Annual BioACT Report 2004/05

During this early phase of the project we focused on:

Field Notebook Study

We interviewed 13 biologists in detail about their use of field notebooks for their work. As part of this effort we scanned a number of notebook samples and analyzed the data types in their contents, occurrences of data collaging, frequency of error correction, layout habits, and so on. This activity has proved to be highly valuable for informing our designs of supporting tools (see below).

Beyond the field notebook study a mixed group of computer scientists and field biologists went out into the field together to experience authentic field outing sessions. Relevant experiences included power and transport capacity limitations, as well as issues of glare, and limitations to the use of paper based dichotomous species identification keys.

Project-Internal Contact Building

We organized two all-hands meetings for which all three project partners convened: the California Academy of Sciences, the Jasper Ridge Biological Preserve, and the Stanford Computer Science group. During the kick-off meeting we established the most immediate common interests that offered starting points for action.

One such area was Prof. Dirzo's plan to install large-mammal camera traps in the Jasper Ridge Preserve. This project will converge with some of the geography-based information organization and retrieval work that is ongoing in the computer science arena.

During the second all-hands meeting, which we held half-way through this first 6-month period, we learned about results of examining the suitability of several camera products.

Broader Community Impact

In November, we organized a meeting around the large-mammal monitoring program. This get-together was attended by a dozen people, mostly docents at Jasper Ridge, who live in the surrounding communities.

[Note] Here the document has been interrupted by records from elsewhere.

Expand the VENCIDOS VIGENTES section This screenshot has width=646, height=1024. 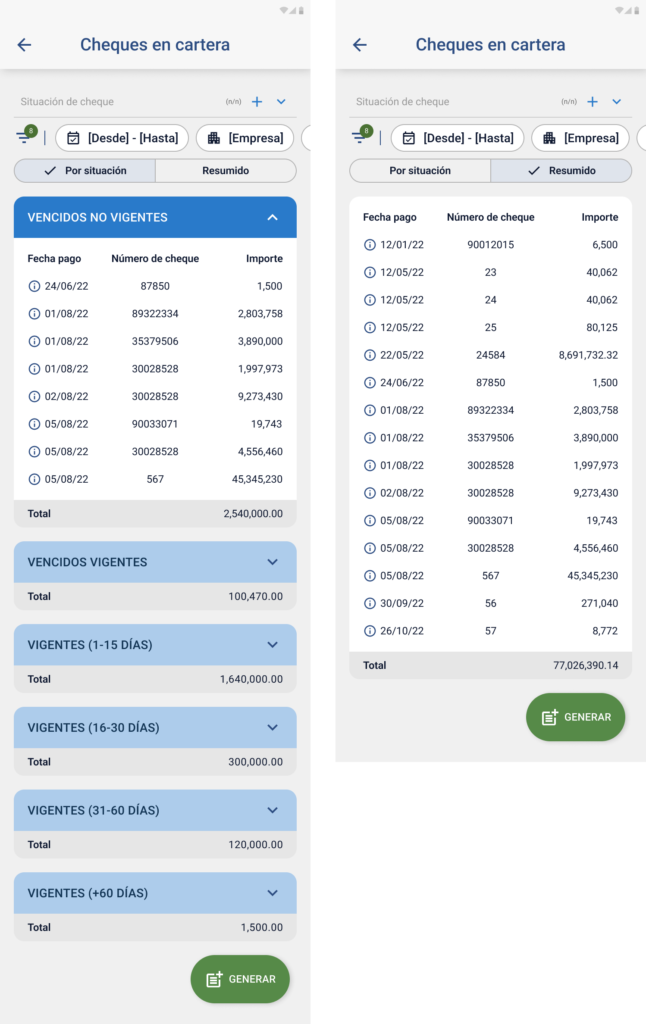click(x=272, y=562)
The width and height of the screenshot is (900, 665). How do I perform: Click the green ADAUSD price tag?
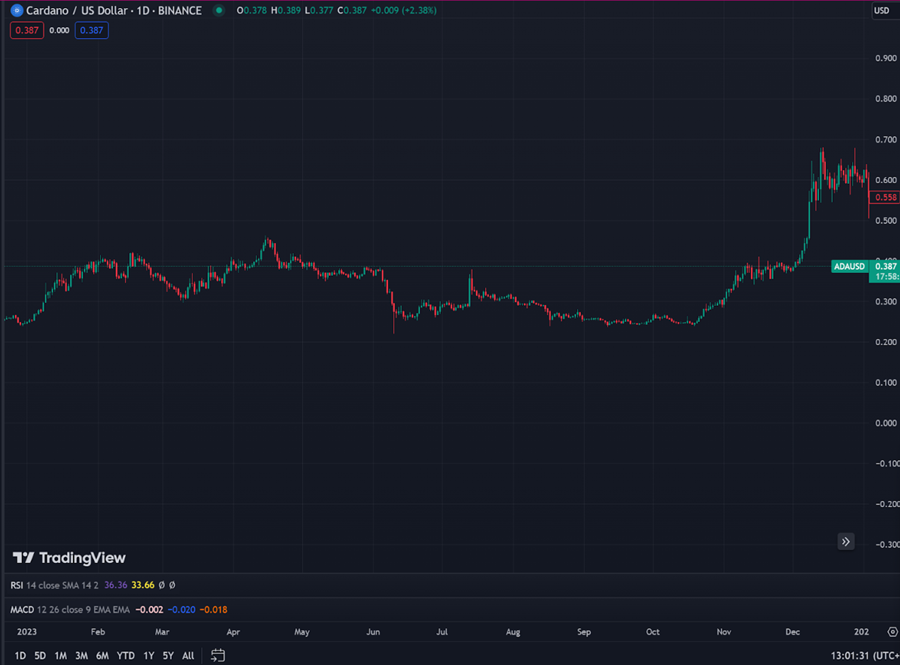tap(864, 266)
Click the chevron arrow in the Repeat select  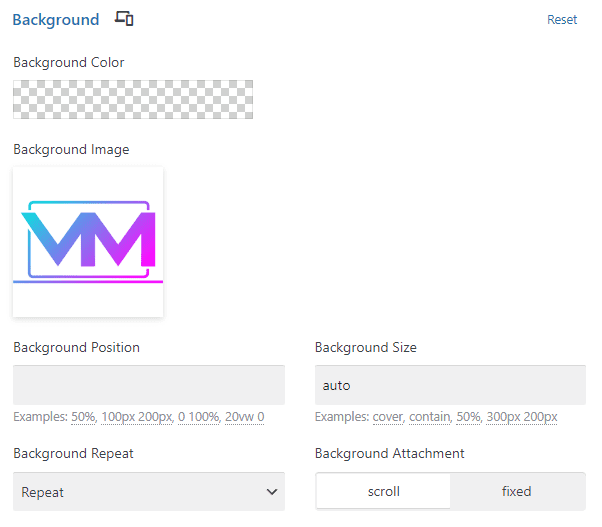click(272, 492)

The purpose was to introduce them to the goals of the mammal monitoring program, and to introduce them to Prof. Dirzo. He explained the camera-trap project, and invited the attendees' participation.

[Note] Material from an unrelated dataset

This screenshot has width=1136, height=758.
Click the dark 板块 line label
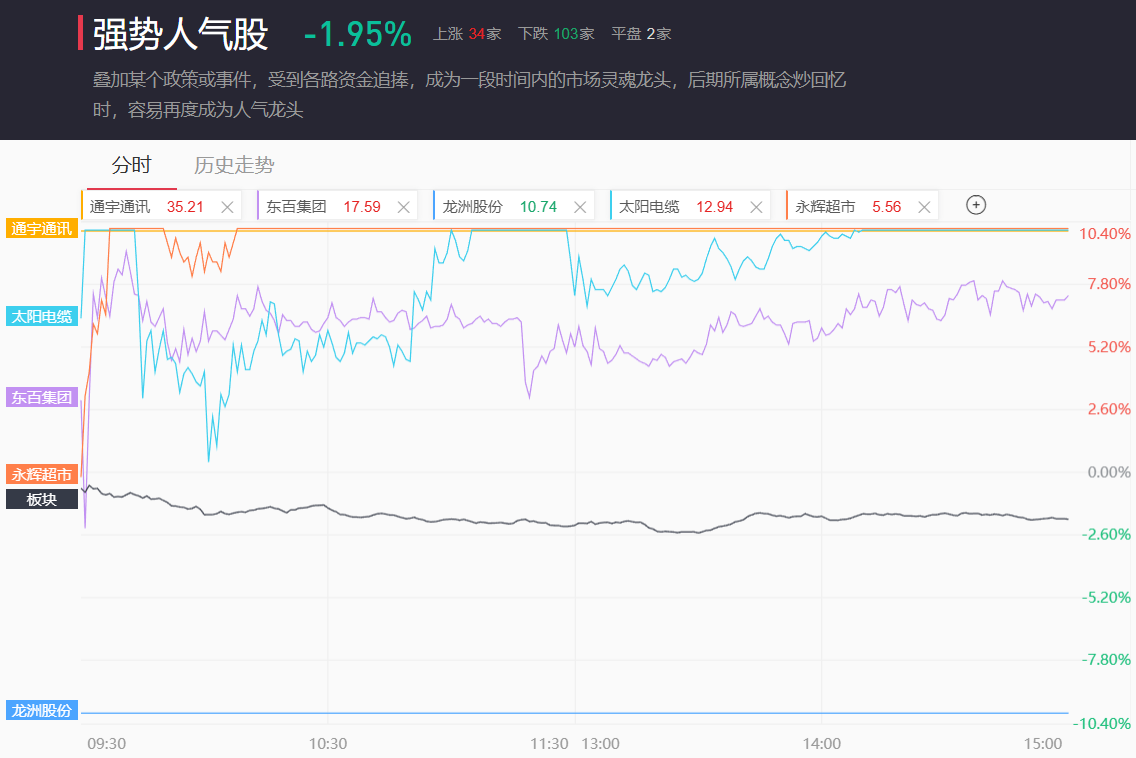tap(42, 498)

Following this meeting, we began monthly camera meetings with a smaller group that was dedicated to establishing the data gathering protocols. We held three of these regular meetings this spring, conducted numerous camera tests, and generated a large volume of email discussions that eventually led to the final choice of equipment.

One of the computer science students attended a two-quarter class to qualify him as a docent in the Jasper Ridge Preserve. This activity proved very important as it enables the computer scientists to enter the otherwise closed preserve and interact effectively with the environment there.

Early Protoypes and Designs

We engaged in the design and construction of three early tool prototypes: a collaborative species image labeling experiment, an exploration of improvements for manipulating online dichotomous keys, and a field notebook transcription experiment in the Los Tuxlas Mexican rain forest.

The labeling experiment was conducted on a DiamondTouch display table. This instrument looks like a regular rectangular table, but it is in truth a touch sensitive computer display. We implemented for this installation an application that allows field biologists to add labels to photographs that were previously taken in the field. The collaborative nature of the application allows several experts to pool their expertise during the labeling procedure (see technical reports list).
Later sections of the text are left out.